↓↓↓

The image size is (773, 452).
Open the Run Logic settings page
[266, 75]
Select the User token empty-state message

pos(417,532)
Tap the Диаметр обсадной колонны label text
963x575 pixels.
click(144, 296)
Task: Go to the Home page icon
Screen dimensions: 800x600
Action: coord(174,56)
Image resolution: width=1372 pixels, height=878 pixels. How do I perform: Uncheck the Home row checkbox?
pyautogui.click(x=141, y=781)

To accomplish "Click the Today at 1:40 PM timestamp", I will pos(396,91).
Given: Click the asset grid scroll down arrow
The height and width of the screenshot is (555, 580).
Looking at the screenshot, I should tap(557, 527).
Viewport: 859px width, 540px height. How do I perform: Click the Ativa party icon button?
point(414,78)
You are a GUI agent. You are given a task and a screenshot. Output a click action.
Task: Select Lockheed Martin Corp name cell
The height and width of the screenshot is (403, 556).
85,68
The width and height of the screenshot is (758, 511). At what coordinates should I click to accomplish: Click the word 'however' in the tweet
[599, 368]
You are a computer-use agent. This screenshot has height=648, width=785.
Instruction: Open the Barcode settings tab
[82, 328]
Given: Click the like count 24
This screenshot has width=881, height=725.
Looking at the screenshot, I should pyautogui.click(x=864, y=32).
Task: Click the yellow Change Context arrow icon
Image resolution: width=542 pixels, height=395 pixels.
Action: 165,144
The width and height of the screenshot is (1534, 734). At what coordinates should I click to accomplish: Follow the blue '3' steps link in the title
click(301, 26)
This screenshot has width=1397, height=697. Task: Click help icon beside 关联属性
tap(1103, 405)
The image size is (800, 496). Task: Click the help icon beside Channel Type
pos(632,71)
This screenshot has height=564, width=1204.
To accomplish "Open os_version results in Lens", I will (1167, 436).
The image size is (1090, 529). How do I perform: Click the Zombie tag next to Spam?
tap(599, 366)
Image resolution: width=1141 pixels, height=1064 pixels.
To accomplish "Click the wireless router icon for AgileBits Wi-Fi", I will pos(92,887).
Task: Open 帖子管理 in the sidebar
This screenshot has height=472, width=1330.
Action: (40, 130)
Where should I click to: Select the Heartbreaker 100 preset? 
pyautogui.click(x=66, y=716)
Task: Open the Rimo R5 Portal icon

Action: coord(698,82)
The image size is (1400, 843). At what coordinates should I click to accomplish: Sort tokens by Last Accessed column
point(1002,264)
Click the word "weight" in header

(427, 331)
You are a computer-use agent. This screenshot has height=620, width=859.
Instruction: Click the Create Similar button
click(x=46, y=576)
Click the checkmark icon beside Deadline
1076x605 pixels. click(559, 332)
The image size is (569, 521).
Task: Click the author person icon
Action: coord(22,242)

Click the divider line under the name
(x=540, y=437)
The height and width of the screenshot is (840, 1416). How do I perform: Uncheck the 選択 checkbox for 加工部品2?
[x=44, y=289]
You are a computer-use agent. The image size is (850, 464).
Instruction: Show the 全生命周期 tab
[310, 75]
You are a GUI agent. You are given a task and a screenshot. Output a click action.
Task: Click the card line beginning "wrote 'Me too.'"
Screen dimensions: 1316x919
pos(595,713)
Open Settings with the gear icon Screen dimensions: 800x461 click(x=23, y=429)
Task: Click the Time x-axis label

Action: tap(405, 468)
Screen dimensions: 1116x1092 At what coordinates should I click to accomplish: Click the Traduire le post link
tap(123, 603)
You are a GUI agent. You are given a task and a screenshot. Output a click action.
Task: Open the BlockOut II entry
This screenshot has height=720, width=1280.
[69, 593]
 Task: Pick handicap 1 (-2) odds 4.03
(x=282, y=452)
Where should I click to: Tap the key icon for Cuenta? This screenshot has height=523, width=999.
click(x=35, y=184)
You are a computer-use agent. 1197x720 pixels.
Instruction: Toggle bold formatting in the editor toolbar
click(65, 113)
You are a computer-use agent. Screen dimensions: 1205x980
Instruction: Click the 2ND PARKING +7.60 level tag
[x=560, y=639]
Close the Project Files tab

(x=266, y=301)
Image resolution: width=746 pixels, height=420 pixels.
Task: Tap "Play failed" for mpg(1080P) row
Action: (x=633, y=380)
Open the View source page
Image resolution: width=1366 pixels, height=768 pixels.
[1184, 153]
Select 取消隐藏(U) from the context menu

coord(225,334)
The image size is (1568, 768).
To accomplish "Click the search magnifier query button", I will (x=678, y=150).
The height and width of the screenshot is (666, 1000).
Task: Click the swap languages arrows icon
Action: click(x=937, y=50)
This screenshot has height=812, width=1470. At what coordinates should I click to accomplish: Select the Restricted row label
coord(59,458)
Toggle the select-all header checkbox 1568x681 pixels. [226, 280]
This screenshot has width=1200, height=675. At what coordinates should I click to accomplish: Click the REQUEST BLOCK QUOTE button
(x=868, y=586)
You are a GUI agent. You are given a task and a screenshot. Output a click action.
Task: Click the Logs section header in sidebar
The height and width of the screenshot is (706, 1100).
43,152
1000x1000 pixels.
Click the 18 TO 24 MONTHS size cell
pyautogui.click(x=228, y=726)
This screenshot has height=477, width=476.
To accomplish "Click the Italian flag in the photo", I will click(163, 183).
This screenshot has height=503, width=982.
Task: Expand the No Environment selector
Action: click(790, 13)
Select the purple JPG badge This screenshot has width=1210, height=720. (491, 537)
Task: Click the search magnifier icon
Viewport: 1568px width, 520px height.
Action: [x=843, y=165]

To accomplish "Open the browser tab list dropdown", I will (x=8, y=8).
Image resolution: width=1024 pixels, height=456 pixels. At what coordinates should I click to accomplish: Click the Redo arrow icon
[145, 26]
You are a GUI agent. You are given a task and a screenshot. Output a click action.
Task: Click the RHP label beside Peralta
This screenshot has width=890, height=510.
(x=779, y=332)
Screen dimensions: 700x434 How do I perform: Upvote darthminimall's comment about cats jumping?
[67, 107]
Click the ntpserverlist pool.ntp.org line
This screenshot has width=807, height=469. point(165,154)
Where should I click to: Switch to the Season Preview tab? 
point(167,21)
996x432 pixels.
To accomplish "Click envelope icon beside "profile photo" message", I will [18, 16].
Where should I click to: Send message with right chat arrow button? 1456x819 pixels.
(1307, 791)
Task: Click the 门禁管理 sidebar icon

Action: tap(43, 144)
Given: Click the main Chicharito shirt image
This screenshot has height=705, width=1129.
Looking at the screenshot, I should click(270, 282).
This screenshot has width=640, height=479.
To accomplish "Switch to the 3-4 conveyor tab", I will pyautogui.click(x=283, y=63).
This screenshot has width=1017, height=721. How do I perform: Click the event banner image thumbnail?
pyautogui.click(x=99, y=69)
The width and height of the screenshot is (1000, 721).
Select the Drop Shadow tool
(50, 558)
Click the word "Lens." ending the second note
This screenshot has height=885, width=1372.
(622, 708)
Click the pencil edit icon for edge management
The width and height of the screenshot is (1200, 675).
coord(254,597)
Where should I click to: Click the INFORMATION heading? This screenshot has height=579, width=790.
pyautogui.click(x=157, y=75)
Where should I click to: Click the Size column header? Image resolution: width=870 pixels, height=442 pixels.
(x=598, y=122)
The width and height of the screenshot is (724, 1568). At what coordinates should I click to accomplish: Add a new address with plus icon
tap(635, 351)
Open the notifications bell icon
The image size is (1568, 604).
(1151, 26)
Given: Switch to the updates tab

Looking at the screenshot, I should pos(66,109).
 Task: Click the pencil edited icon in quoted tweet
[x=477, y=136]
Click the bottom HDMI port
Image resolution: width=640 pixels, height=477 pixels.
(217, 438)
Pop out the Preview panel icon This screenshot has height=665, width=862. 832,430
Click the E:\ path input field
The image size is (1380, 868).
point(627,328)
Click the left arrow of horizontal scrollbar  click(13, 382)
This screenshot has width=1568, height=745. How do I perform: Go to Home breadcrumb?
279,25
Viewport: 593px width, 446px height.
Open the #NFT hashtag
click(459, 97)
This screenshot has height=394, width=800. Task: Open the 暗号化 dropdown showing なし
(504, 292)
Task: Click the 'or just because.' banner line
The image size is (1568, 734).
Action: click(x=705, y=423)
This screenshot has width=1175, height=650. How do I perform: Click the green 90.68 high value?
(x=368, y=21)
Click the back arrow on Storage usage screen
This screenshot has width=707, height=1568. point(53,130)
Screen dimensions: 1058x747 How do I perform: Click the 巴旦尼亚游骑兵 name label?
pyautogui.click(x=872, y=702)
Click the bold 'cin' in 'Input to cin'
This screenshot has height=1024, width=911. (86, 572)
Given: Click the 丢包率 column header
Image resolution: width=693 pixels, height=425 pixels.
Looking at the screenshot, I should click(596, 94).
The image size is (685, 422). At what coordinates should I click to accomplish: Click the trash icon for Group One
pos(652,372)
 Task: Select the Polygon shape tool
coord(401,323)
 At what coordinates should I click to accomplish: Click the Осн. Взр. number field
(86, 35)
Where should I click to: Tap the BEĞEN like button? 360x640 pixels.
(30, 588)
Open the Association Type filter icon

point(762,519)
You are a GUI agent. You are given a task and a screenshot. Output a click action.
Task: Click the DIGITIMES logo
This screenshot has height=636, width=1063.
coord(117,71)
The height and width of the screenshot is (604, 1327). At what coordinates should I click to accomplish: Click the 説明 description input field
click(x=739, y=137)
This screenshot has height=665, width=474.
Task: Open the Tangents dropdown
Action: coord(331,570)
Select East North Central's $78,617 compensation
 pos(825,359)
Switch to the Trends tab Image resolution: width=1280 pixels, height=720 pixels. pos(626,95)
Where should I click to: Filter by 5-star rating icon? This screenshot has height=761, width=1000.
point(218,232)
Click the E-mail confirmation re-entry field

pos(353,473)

↑↑↑

**What the task requires:**
Out of the data above, set down the lines from the one with "Where should I click to: Tap the key" to the one with "Task: Click the RHP label beside Peralta", both included, exactly as written and with no additions.

**Completed task:**
Where should I click to: Tap the key icon for Cuenta? This screenshot has height=523, width=999.
click(x=35, y=184)
You are a computer-use agent. 1197x720 pixels.
Instruction: Toggle bold formatting in the editor toolbar
click(65, 113)
You are a computer-use agent. Screen dimensions: 1205x980
Instruction: Click the 2ND PARKING +7.60 level tag
[x=560, y=639]
Close the Project Files tab

(x=266, y=301)
Image resolution: width=746 pixels, height=420 pixels.
Task: Tap "Play failed" for mpg(1080P) row
Action: (x=633, y=380)
Open the View source page
Image resolution: width=1366 pixels, height=768 pixels.
[1184, 153]
Select 取消隐藏(U) from the context menu

coord(225,334)
The image size is (1568, 768).
To accomplish "Click the search magnifier query button", I will (x=678, y=150).
The height and width of the screenshot is (666, 1000).
Task: Click the swap languages arrows icon
Action: click(x=937, y=50)
This screenshot has height=812, width=1470. At what coordinates should I click to accomplish: Select the Restricted row label
coord(59,458)
Toggle the select-all header checkbox 1568x681 pixels. [226, 280]
This screenshot has width=1200, height=675. At what coordinates should I click to accomplish: Click the REQUEST BLOCK QUOTE button
(x=868, y=586)
You are a GUI agent. You are given a task and a screenshot. Output a click action.
Task: Click the Logs section header in sidebar
The height and width of the screenshot is (706, 1100).
43,152
1000x1000 pixels.
Click the 18 TO 24 MONTHS size cell
pyautogui.click(x=228, y=726)
This screenshot has height=477, width=476.
To accomplish "Click the Italian flag in the photo", I will click(163, 183).
This screenshot has height=503, width=982.
Task: Expand the No Environment selector
Action: click(790, 13)
Select the purple JPG badge This screenshot has width=1210, height=720. (491, 537)
Task: Click the search magnifier icon
Viewport: 1568px width, 520px height.
Action: [x=843, y=165]

To accomplish "Open the browser tab list dropdown", I will (x=8, y=8).
Image resolution: width=1024 pixels, height=456 pixels. At what coordinates should I click to accomplish: Click the Redo arrow icon
[145, 26]
You are a GUI agent. You are given a task and a screenshot. Output a click action.
Task: Click the RHP label beside Peralta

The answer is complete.